Para quem ainda não sabe a Filoxera, Phylloxera vastatrix, Dactylosphaera vitifoliae, Viteus vitifolii ou simplesmente Filoxera é um tipo de pulgão, cujo tamanho varia de 0,3mm a 3mm de comprimento, conforme a fase de seu complexo ciclo de vida. Esta praga ataca várias partes da videira em diversos momentos do ano. O pulgão destrói as folhas da planta (que ficam amareladas prematuramente e caem), diminuindo sua capacidade de fazer fotossíntese. Mas o que geralmente a mata é o ataque do inseto às suas raízes, que são sugadas pelo pulgão. Dessa forma, as feridas abertas sofrem a ação de fungos que geram o apodrecimento – a verdadeira causa mortis da videira.

O ataque da praga na Europa aconteceu de forma semelhante às epidemias levadas por navegadores espanhóis às suas colônias americanas. Povos aborígines foram dizimados por vírus inofensivos aos europeus. É fundamental entender o contexto em que se deu a Filoxera. No final do século XIX, a economia européia era movida a vinho: nada menos que 80% da população da Itália vivia direta ou indiretamente dele. Na França, cerca de 20% da receita do Estado vinha do fermentado e 30% das pessoas trabalhavam diretamente com o produto. Em Portugal, o vinho do Porto era o item número um na balança comercial do país…continue a leitura… http://j.mp/nE4Xek.
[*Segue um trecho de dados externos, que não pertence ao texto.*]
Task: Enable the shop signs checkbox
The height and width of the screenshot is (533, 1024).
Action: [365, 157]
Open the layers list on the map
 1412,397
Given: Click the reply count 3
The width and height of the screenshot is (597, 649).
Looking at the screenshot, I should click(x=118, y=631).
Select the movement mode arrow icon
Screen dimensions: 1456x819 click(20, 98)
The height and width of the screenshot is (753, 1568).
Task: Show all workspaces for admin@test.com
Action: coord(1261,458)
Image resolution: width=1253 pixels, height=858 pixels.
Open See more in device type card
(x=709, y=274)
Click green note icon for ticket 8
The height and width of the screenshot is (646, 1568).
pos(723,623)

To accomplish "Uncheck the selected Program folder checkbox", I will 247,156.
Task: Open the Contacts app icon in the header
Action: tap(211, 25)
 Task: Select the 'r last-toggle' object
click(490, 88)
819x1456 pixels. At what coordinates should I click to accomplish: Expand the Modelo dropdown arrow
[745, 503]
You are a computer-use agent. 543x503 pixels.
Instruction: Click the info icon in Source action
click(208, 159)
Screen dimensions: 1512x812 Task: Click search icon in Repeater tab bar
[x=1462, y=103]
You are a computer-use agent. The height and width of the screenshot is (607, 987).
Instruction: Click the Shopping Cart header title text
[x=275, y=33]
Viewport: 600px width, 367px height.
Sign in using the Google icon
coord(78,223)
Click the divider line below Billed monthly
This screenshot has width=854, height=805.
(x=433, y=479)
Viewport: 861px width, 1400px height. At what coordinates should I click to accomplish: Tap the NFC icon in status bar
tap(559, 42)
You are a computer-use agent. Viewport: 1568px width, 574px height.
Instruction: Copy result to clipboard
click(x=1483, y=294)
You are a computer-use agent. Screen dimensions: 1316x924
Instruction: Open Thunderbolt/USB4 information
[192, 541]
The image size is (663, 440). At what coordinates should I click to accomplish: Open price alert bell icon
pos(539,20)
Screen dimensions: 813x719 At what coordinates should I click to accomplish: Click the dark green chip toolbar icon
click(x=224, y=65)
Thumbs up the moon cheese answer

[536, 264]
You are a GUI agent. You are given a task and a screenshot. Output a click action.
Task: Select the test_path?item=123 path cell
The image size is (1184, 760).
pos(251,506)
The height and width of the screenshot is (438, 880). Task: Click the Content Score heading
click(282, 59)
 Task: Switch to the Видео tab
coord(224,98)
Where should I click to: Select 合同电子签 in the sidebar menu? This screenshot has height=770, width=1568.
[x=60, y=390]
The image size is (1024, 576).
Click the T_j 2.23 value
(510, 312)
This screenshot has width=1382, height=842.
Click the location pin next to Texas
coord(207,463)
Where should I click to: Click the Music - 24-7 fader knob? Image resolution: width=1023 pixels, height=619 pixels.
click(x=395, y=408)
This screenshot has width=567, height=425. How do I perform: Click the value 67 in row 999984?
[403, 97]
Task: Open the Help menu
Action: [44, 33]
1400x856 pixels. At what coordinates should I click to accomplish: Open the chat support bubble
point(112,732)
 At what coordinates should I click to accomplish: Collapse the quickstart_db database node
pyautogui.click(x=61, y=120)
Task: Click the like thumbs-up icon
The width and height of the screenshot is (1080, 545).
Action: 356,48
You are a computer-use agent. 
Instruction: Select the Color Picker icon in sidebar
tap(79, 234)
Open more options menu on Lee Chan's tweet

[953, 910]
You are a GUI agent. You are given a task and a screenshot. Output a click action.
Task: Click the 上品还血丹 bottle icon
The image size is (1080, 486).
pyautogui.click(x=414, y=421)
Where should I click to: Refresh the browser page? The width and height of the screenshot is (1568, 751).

A única região da Europa que resistiu a Filorexera foi Colares em Portugal:

A ligação de Colares ao vinho perde-se no tempo, mas há conhecimento que na altura da ocupação romana já se fazia vinho nesta região, posteriormente, em 1230, o Rei D.Afonso III, entregava terras aos nobres na condição de implementarem o cultivo da vinha.

A região de Colares ficou famosa nos finais do século XIX, mais precisamente em 1865, quando desabou sobre a viticultura mundial a sua maior ameaça, a filoxera. Este minúsculo insecto, proveniente das Américas, começou a chegar vivo à Europa quando a duração das viagens foi reduzida devido à introdução das máquinas a vapor nos barcos.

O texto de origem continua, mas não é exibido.